## Start Document extract

Introduction
"Clintonomics" refers to the economic policies of United States President Bill Clinton during the 1990s, as well as the economic policies supported by his staff. According to American political scientist Jack Godwin, Clintonomics was more than a set of economic, fiscal, and monetary policies: it was a governing philosophy with political and economic elements, which routinely appropriated nominally Republican and Democratic ideas. In general, Clinton's approach entailed modernizing the federal government, making it more entrepreneurial, and distributing more authority to state and local governments. This meant making the government smaller, more flexible, less wasteful, and better suited for the global era.
Bill Clinton Signing the Welfare Reform Act of 1996
A central pledge of Clinton's campaign was to reform the welfare system, adding changes such as work requirements for recipients.

## End Document extract
## Start Dataset extract

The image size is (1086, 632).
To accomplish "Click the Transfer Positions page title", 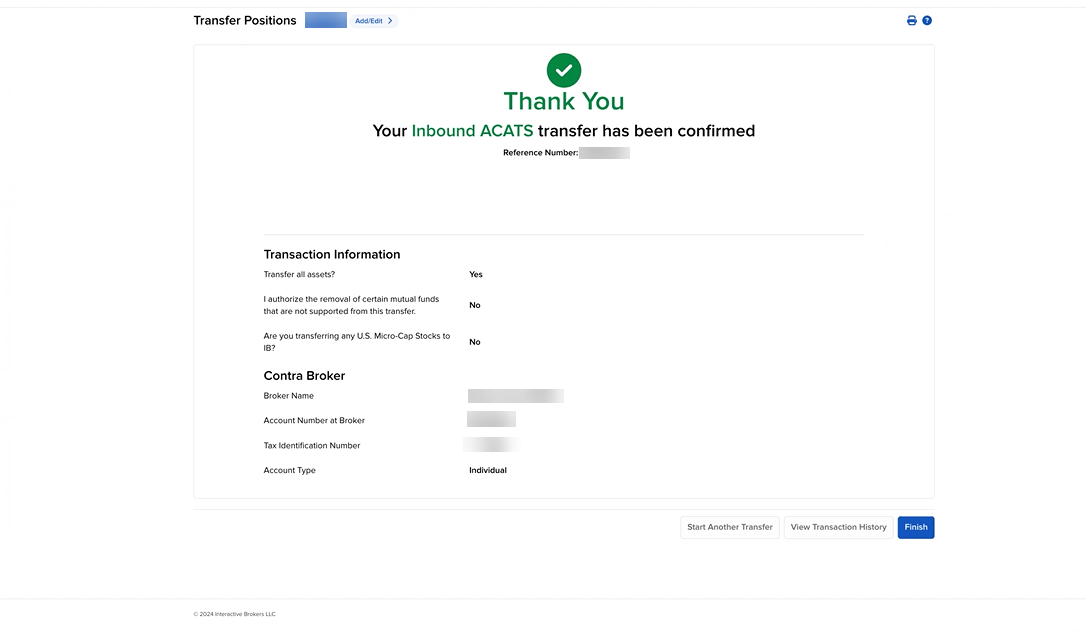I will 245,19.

## End Dataset extract
## Start Dataset extract

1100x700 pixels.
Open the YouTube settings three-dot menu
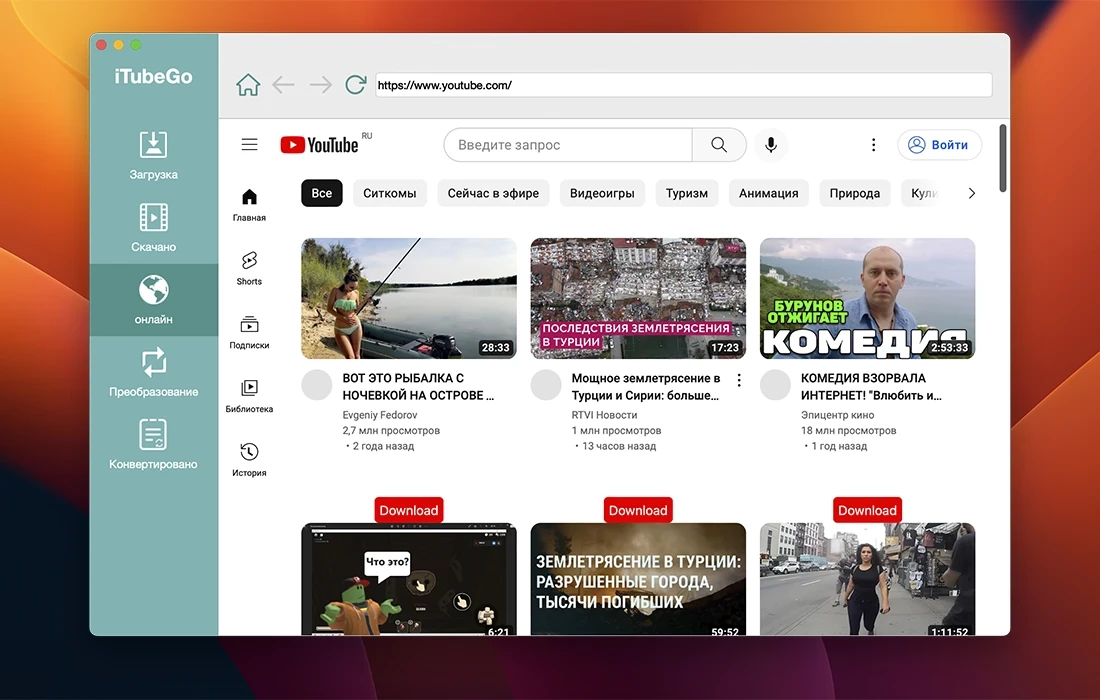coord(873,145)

## End Dataset extract
## Start Dataset extract

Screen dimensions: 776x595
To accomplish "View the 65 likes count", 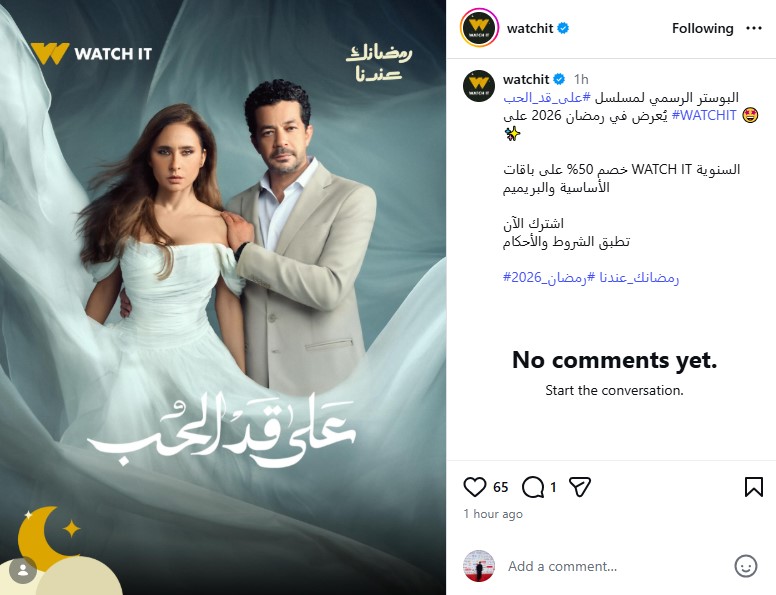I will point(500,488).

## End Dataset extract

Job 1:
In the entries, write out again the lines from the one with "1100x700 pixels." up to and including the one with "coord(873,145)", putting "options" in place of "settings" and keeping everything else the same. Leave the pictures out.
Job 2:
Pick up the text on Clintonomics after its last sentence and keep writing.

Output 1:
1100x700 pixels.
Open the YouTube options three-dot menu
coord(873,145)

Output 2:
Historical Backgrounds
During the 1992 presidential campaign, the United States had undergone 12 years of conservative policies implemented by Ronald Reagan and George H. W. Bush. Clinton ran on the economic platform of balancing the budget, lowering inflation, lowering unemployment, and continuing the traditionally conservative policies of free trade. In 1992, Bill Clinton was elected President of the United States, and during his presidency (1993 to 2001), he implemented several economic reforms.
The Policies of Clintonomics
Federal Appointments
Economist Alan Greenspan served as the Chair of the Federal Reserve's board of governors throughout Clinton's presidency. Clinton also appointed two widely considered "moderate advocates of tight money", Alice Rivlin and Laurence Meyer, and other appointments to the central bank perpetuated this trend of moderates. The effects of appointing tight money proponents to the Federal Reserve showed up in the Consumer Price Index (CPI), which stabilized during the 1990s at a fairly low rate, never rising above 5% during the Clinton presidency.
Alan Greenspan
Alan Greenspan was the Chairman of the Federal Reserve throughout the Clinton presidency. Of all the presidents with whom he worked, he praised Bill Clinton above all others, saying that Clinton maintained "a consistent, disciplined focus on long-term economic growth."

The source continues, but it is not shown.